**Supplied passage**
Universities withdraw students from Israel

In the wake of the recent escalation of violence in Israel, a number of colleges and universities nationwide have recently cancelled their foreign study programs there.

Last week, Harvard University, the University of Pennsylvania and the University of California system all suspended their programs in Israel, citing security concerns.

Dartmouth's fledgling Language Study Abroad for Hebrew and Arabic in Jerusalem, approved in 2000 for the Summer term, did not run last year and will not run again this year due to insufficient applications to the program. No students signed up for this year's program, according to Peter Armstrong, director of off-campus programs.

Armstrong would not speculate about whether the LSA+ would take place next year, saying only that it would not if the lack of interest continues.

Harvard -- which currently has no undergraduates on university-sponsored study in Israel -- last week suspended funding for its students in Israel, including the West Bank and Gaza Strip regions, for the rest of this year, said William Wright-Swadel, the director of Harvard's Office of Career Services.

The university does not maintain its own foreign study programs, but it gives funding through the Office of Career Services to students who wish to study or hold internships abroad.

Though no undergraduate foreign studies in Israel will be funded for the remainder of this calendar year, Harvard will examine the possibility of reinstating funding for Spring 2003 based on the situation in the Middle East, Wright-Swadel said.

Penn made its announcement on April 4, canceling its program for the current term and for the fall semester as well. "If things change dramatically, students would have the opportunity to study in Israel as before," said Geoffery Gee, director of Penn's study abroad program.

The study abroad program would re-start, Gee said, if a cease-fire were declared and the area were safe enough that students could still have "an enriching experience of study abroad."

Unlike Dartmouth's Language Study Abroad and Foreign Study Program trips, which are accompanied by faculty, Penn's Study Abroad is administered through four Israeli universities -- Tel Aviv University, Ben Gurion University, Hebrew University and the University of Haifa -- and does not involve Penn faculty.

"If it had been the way Dartmouth does things, we would have pulled the plug a lot earlier," Gee said.

The University of California informed the 27 students taking part in its Education Abroad Program in Israel that the program would be suspended on April 2.

Rigorous safety precautions were in place for UC students in Israel, UC spokesman Hanan Eisenman said, though under the present circumstances, "we thought the safest thing to do was call the students home."

"If things improve, it may be re-instituted," Eisenman said, though he said he was unsure when such a decision might be made.

UC has suspended its Israel Education Abroad Program in the past, recommending that its students come home during the 1991 Gulf War. Similar moves have been made for other EAPs -- in China after the 1989 Tiananmen Square massacre and in India after the recent military buildup along the India-Pakistan border.

While both Penn and UC recommend that their students return home immediately, they have different policies about whether students can remain in Israel.

Penn will not allow its students to remain in Israel and take classes for academic credit. "They can't switch and go on anyone else's auspices," Gee said.

UC will permit its students to remain in Israel, provided they make their own arrangements for transferring course credits. The 27 students currently in Israel have until today to begin the process of returning to the United States, where they can continue the program through independent study.

Enthusiasm for foreign study programs has waned since the outbreak of violence in Israel in September 2000.

Cornell University did not send students to Israel in 2001, and Orli Gil, Israel's consul for academic affairs in the United States, told the Cornell Daily Sun that he estimated a 50-percent drop in enrollment by foreign students in Israeli universities.

Tel Aviv University and Jerusalem's Hebrew University "probably attract the most students from this country," said Brett Schor, officer of academic affairs at the Israeli Embassy in Washington, adding that they promote themselves on U.S. college campuses and through Jewish organizations.

"The security situation, I'm sure, is having an impact to a large extent on a student's decision to live there," Schor said.

Schor added that foreign study programs will only resume once the governments involved in the conflict recognize "the crucial need for there to be a cease-fire and a resumption of political negotiation."

**Instructions to follow**
Reproduce the part of the news article about universities leaving Israel that starts with "Penn will not" and goes on through "in Israeli universities.". Rely on the news article above and nothing else.

**Recorded information**
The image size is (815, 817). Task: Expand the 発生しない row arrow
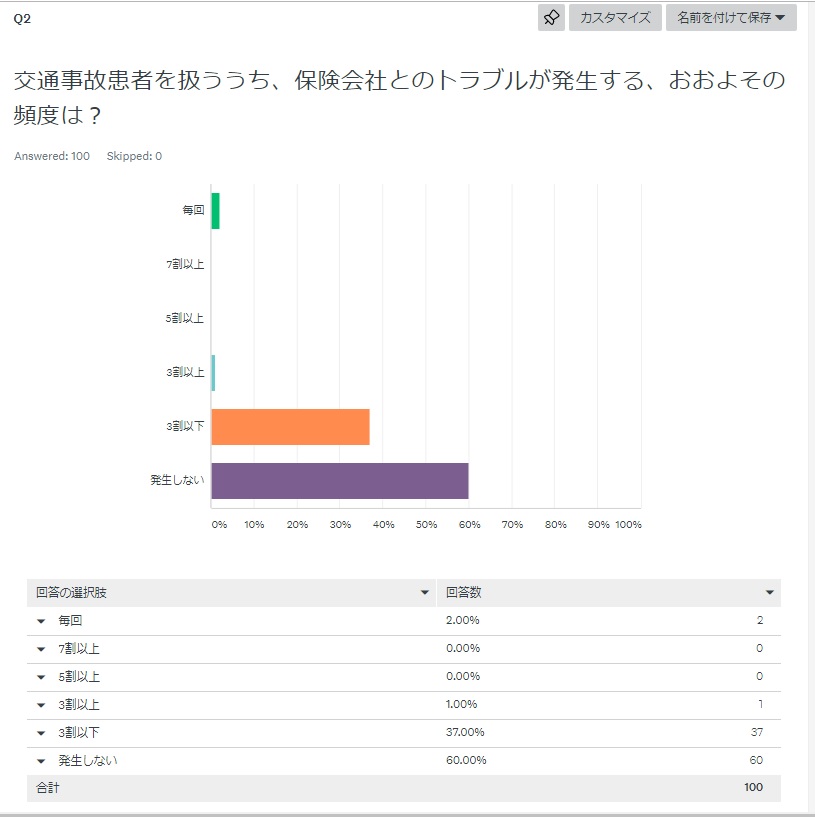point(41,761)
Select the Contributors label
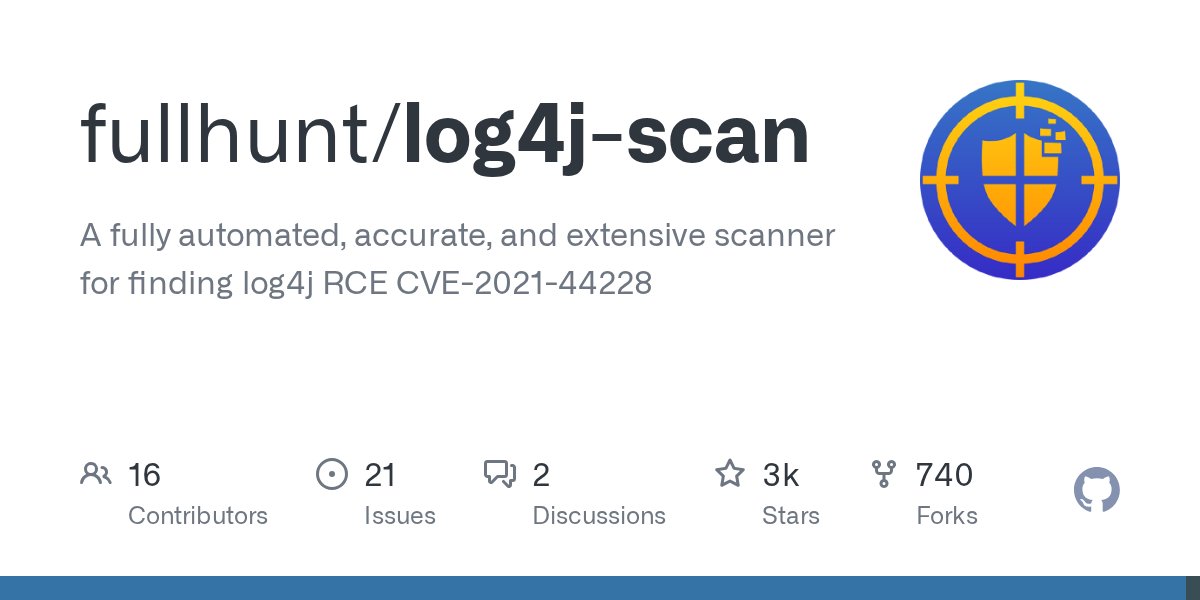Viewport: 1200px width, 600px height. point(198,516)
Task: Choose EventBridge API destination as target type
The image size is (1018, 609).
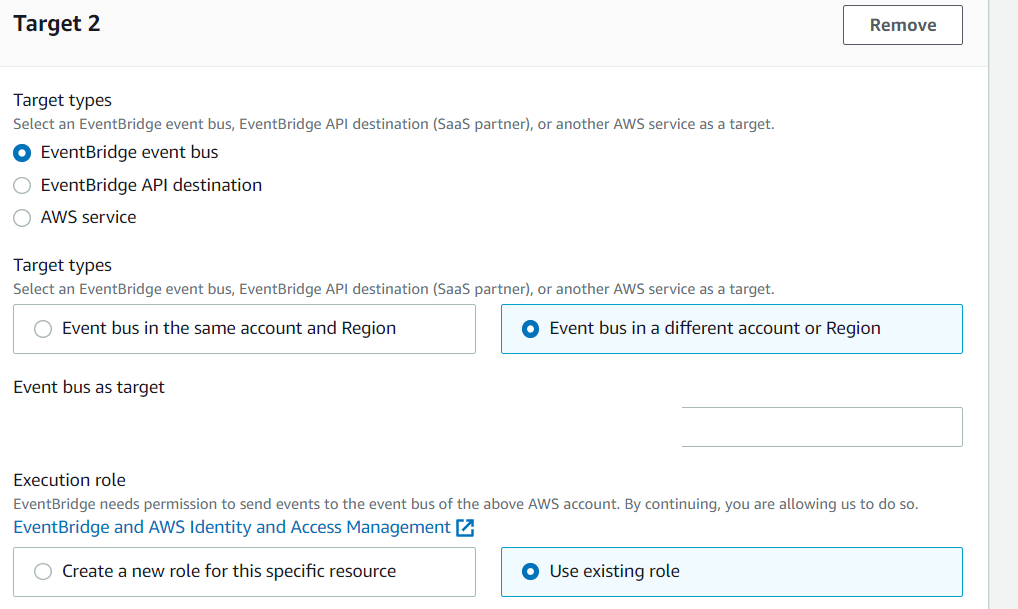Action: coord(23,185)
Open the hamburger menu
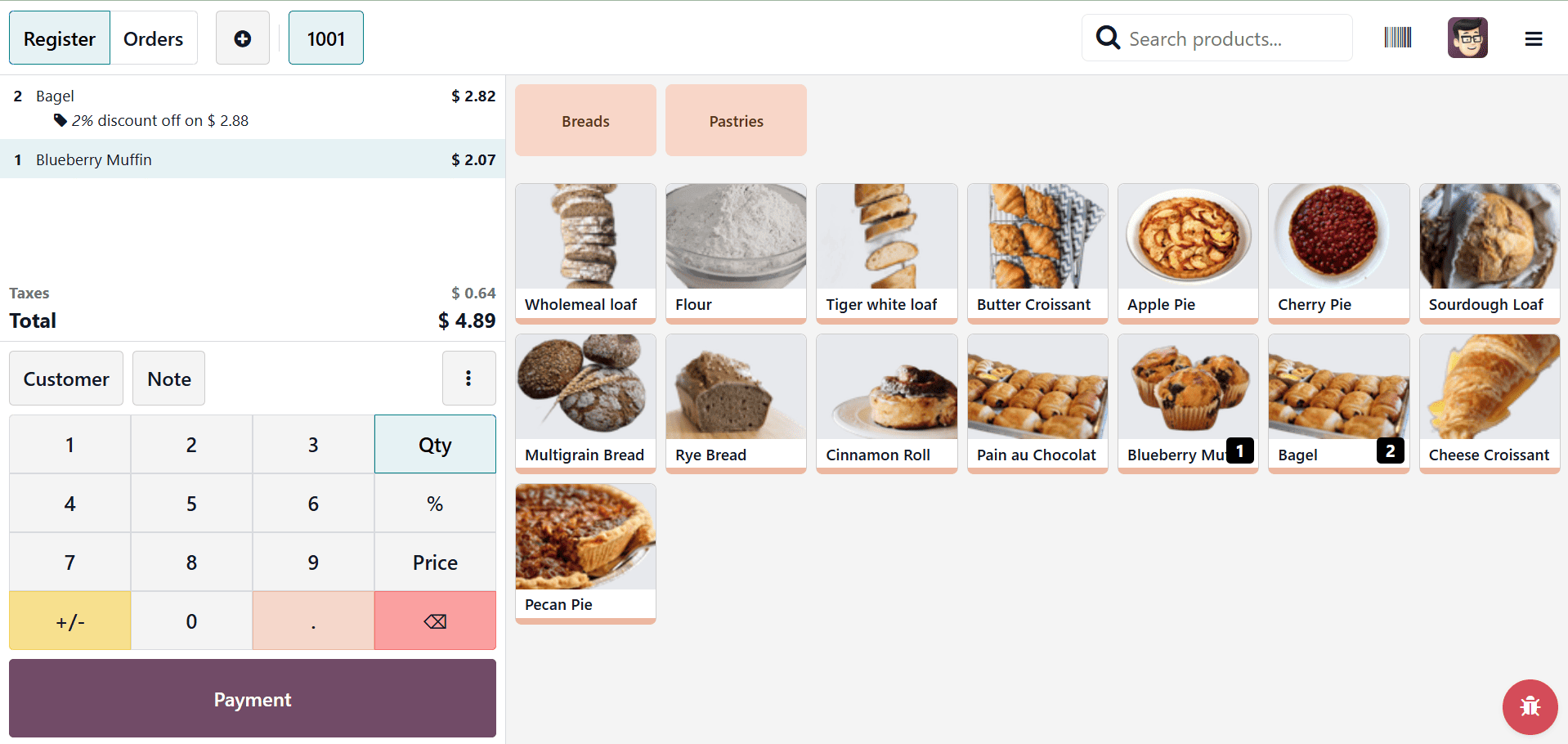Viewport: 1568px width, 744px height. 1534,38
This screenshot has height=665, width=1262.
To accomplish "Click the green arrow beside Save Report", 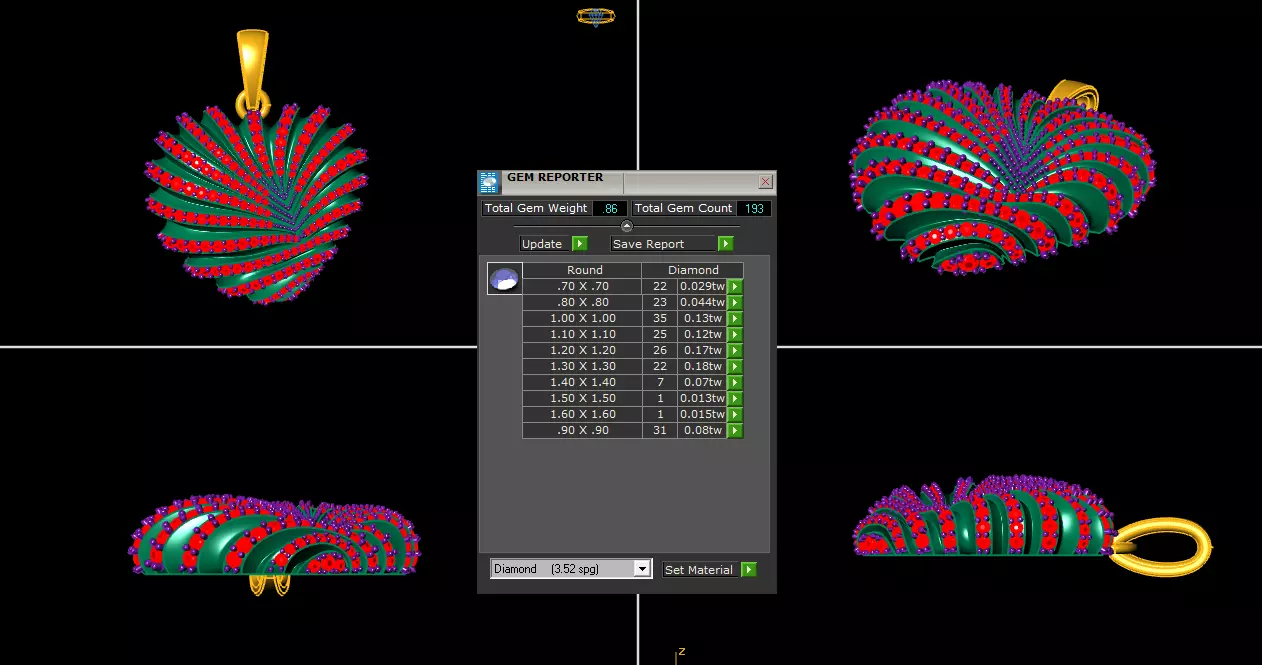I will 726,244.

**Reply**
Penn will not allow its students to remain in Israel and take classes for academic credit. "They can't switch and go on anyone else's auspices," Gee said.

UC will permit its students to remain in Israel, provided they make their own arrangements for transferring course credits. The 27 students currently in Israel have until today to begin the process of returning to the United States, where they can continue the program through independent study.

Enthusiasm for foreign study programs has waned since the outbreak of violence in Israel in September 2000.

Cornell University did not send students to Israel in 2001, and Orli Gil, Israel's consul for academic affairs in the United States, told the Cornell Daily Sun that he estimated a 50-percent drop in enrollment by foreign students in Israeli universities.